Snack: Hummus and Pita Bread

For our first cooking endeavor, we attempted to make homemade hummus and pita bread. We thought we would start off with something small, and easy–a transition into our month of cooking.

Our Reaction:

The hummus came out well. It was a smooth consistency, and had all of the necessary flavors. We stuck with the basic garlic, and lemon, but perhaps we will will branch out into more adventurous combinations (like pesto or roasted red pepper in the future). Our friends and family sampled the hummus and had no complaints. It was on par, or better than their favorite store bought hummus.
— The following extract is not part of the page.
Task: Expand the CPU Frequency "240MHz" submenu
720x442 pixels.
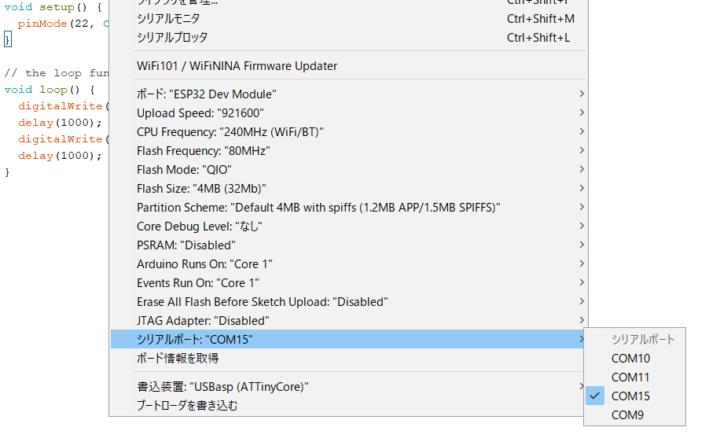Action: tap(230, 132)
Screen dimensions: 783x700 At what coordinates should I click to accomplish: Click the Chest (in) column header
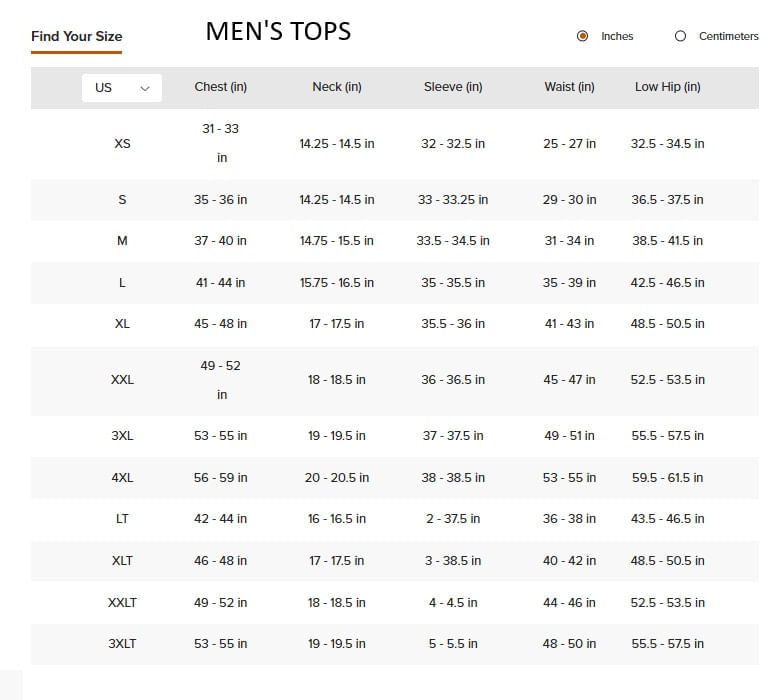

The pita bread was a whole different story. We didn’t have quite as much time as we should have, so we stuck to a quick pita recipe. Pita, like any other flat bread or pizza crust contains very simple ingredients–flour, water, yeast, sugar, salt, etc. It seemed simple enough. Unfortunately, the recipe was a little bit too large for our mixer, so we had to haphazardly separate it into two parts. Perhaps that what lead to the disaster we soon ran into. After combining all the ingredients, we were supposed to be able to separate the dough into a few sections to  roll it out into the classic pita shape… but it didn’t roll. The dough was super sticky and we did our best just to spread it out as thinly as possibly onto our Silpats. I guess we couldn’t get it thin enough though because our pita turned out to be about a half inch thick. It still tasted good according to our trusty reviewers and ourselves, but it looks more like a foccaccia  than a pita bread.